OBJECTIVE →
Reproduce the items word for word, beginning at the line that contains "At what coordinates" and stopping after the line that contains "Action: click(179, 52)", with the pictures left out.

** Start EXCERPTED RECORDS **

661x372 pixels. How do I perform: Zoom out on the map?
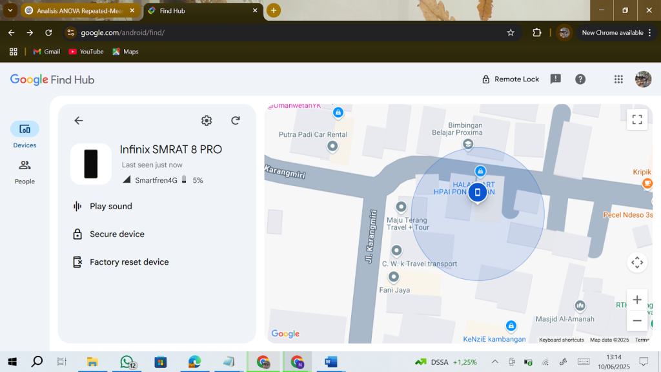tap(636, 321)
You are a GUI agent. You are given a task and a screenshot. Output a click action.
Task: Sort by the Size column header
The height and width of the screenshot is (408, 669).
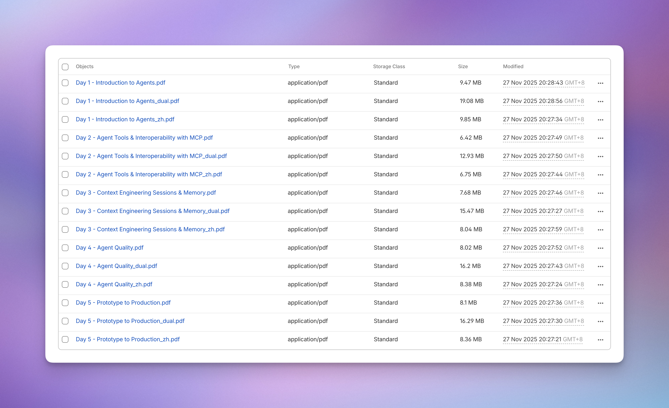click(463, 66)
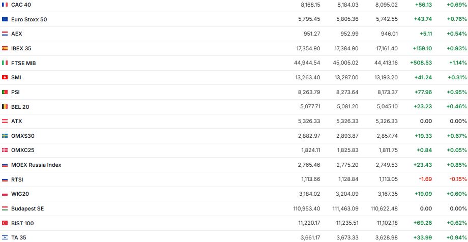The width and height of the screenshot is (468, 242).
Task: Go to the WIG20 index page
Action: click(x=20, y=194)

** End EXCERPTED RECORDS **
** Start EXCERPTED RECORDS **

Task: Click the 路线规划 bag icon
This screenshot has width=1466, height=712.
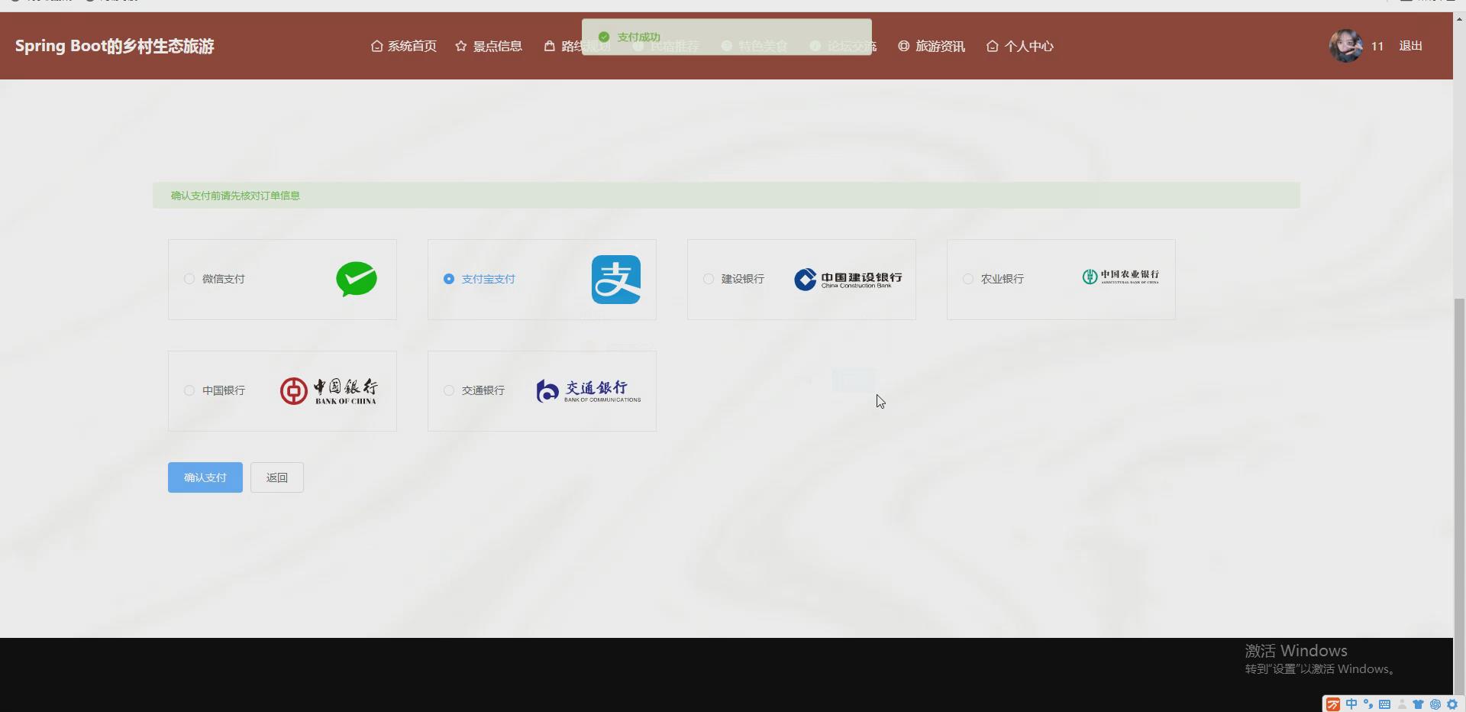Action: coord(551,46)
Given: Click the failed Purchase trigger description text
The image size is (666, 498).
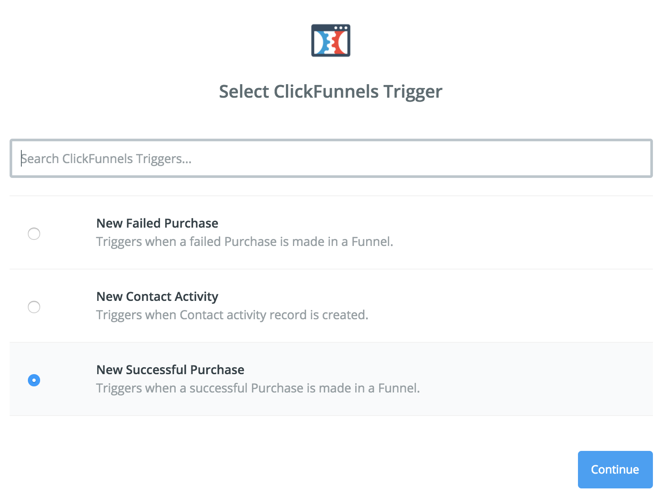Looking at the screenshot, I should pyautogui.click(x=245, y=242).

** End EXCERPTED RECORDS **
** Start EXCERPTED RECORDS **

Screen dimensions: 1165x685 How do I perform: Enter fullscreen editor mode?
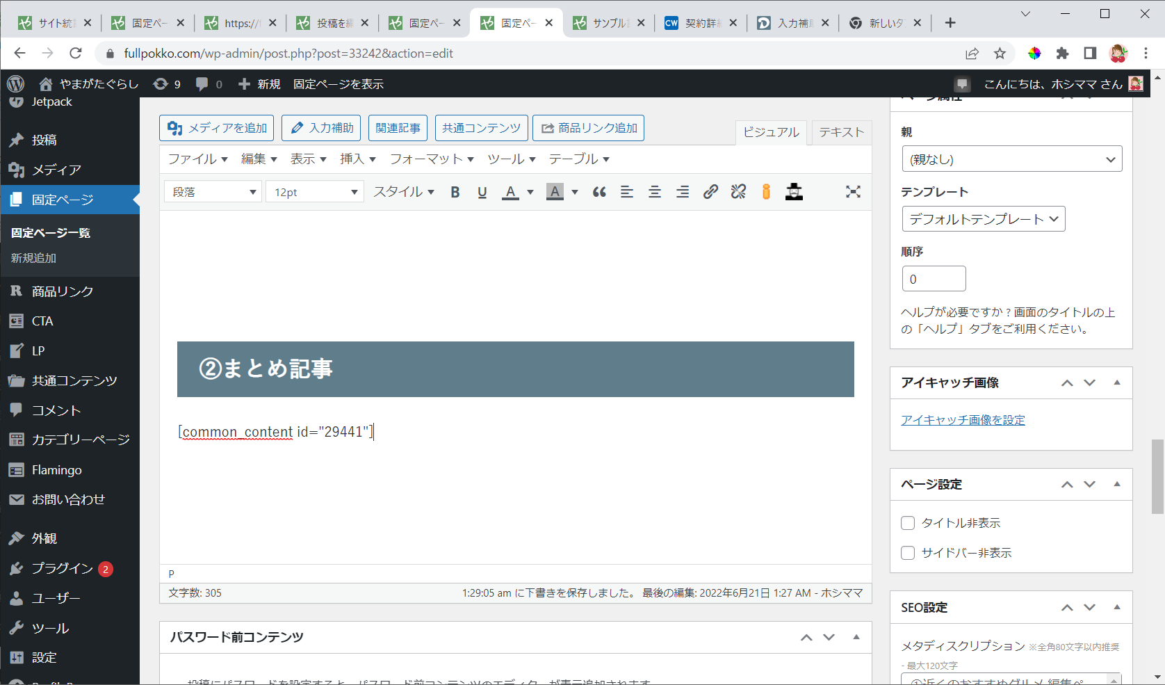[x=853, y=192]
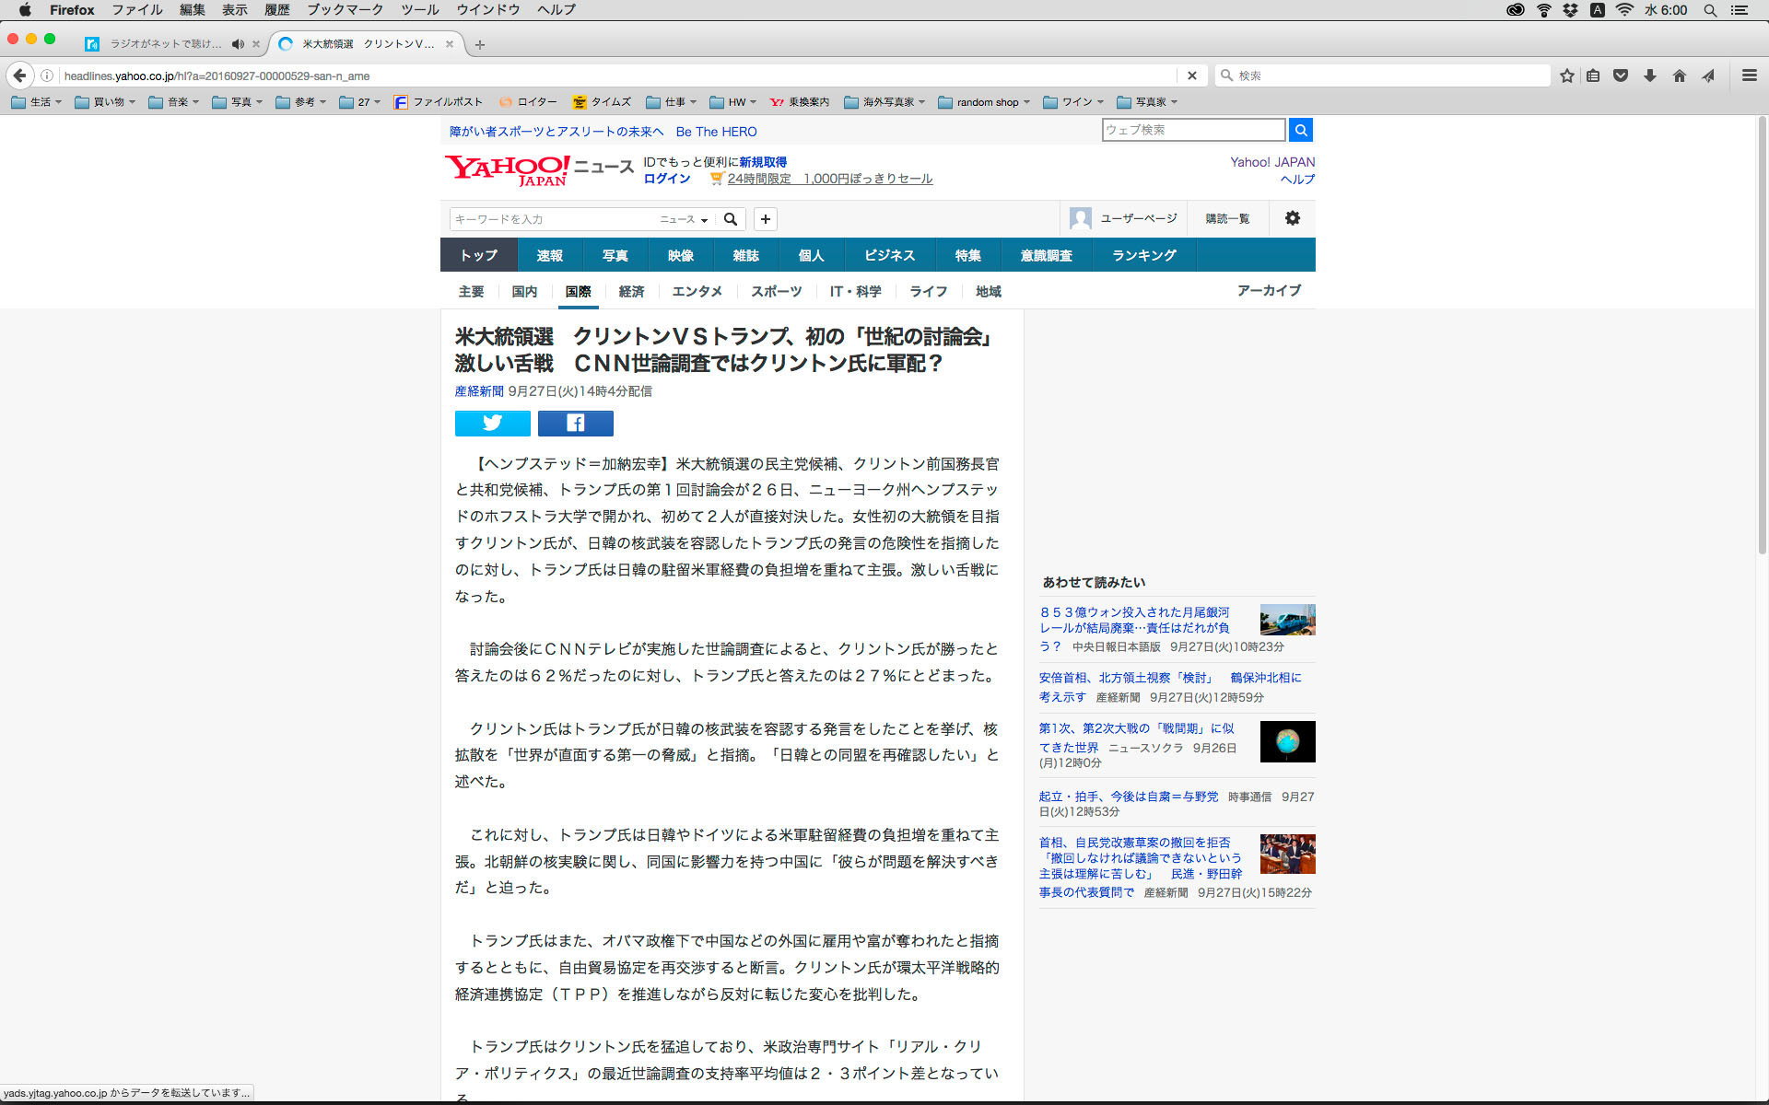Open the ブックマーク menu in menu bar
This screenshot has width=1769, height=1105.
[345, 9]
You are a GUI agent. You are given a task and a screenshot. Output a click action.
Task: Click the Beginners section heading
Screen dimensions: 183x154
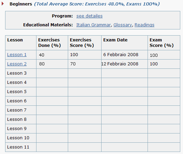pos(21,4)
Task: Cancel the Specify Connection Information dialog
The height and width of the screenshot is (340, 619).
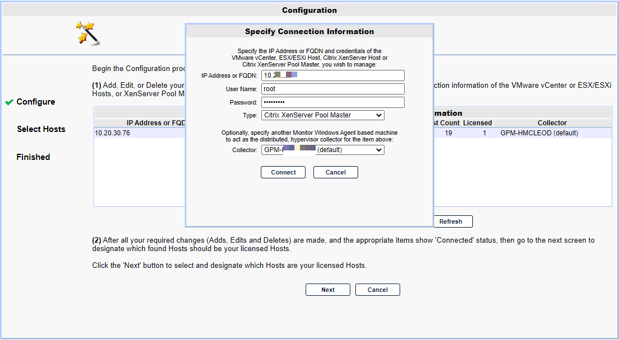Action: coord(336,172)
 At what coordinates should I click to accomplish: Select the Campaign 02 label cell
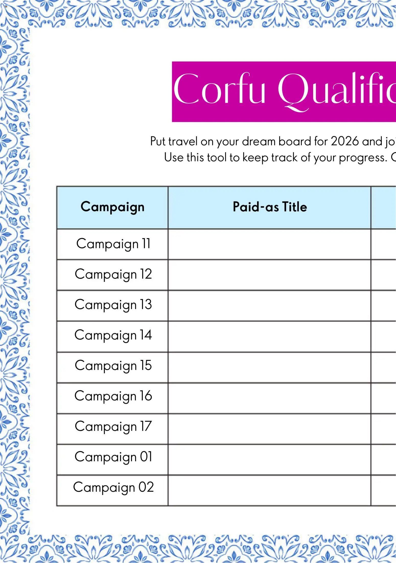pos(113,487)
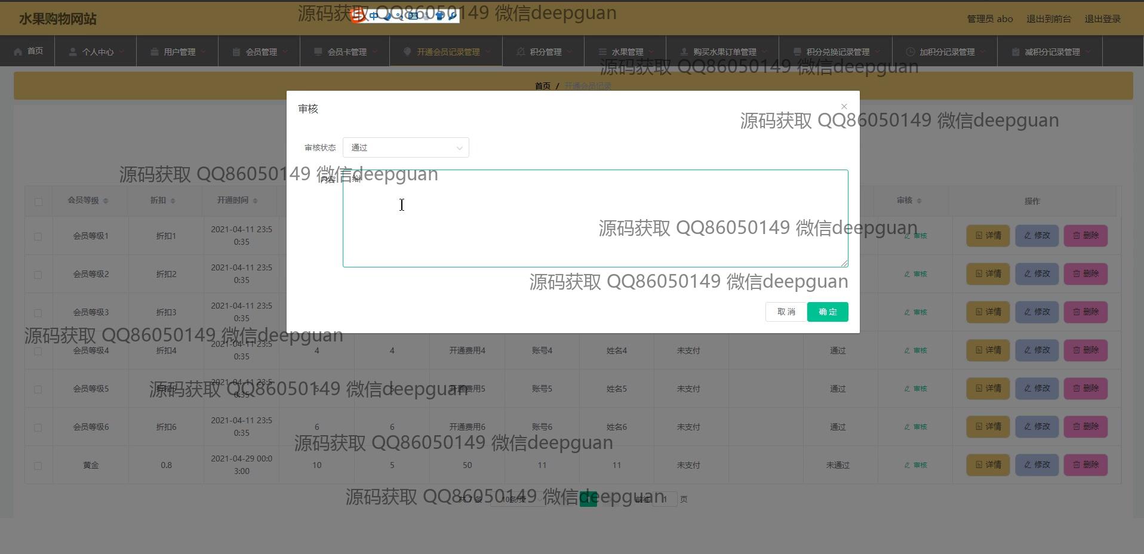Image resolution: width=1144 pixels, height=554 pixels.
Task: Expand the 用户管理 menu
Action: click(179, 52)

** End EXCERPTED RECORDS **

RESULT OF THIS TASK →
 At what coordinates should I click to accomplish: Select the Campaign 02 label cell
pos(113,487)
Image resolution: width=1144 pixels, height=554 pixels.
Task: Expand the 用户管理 menu
Action: click(179, 52)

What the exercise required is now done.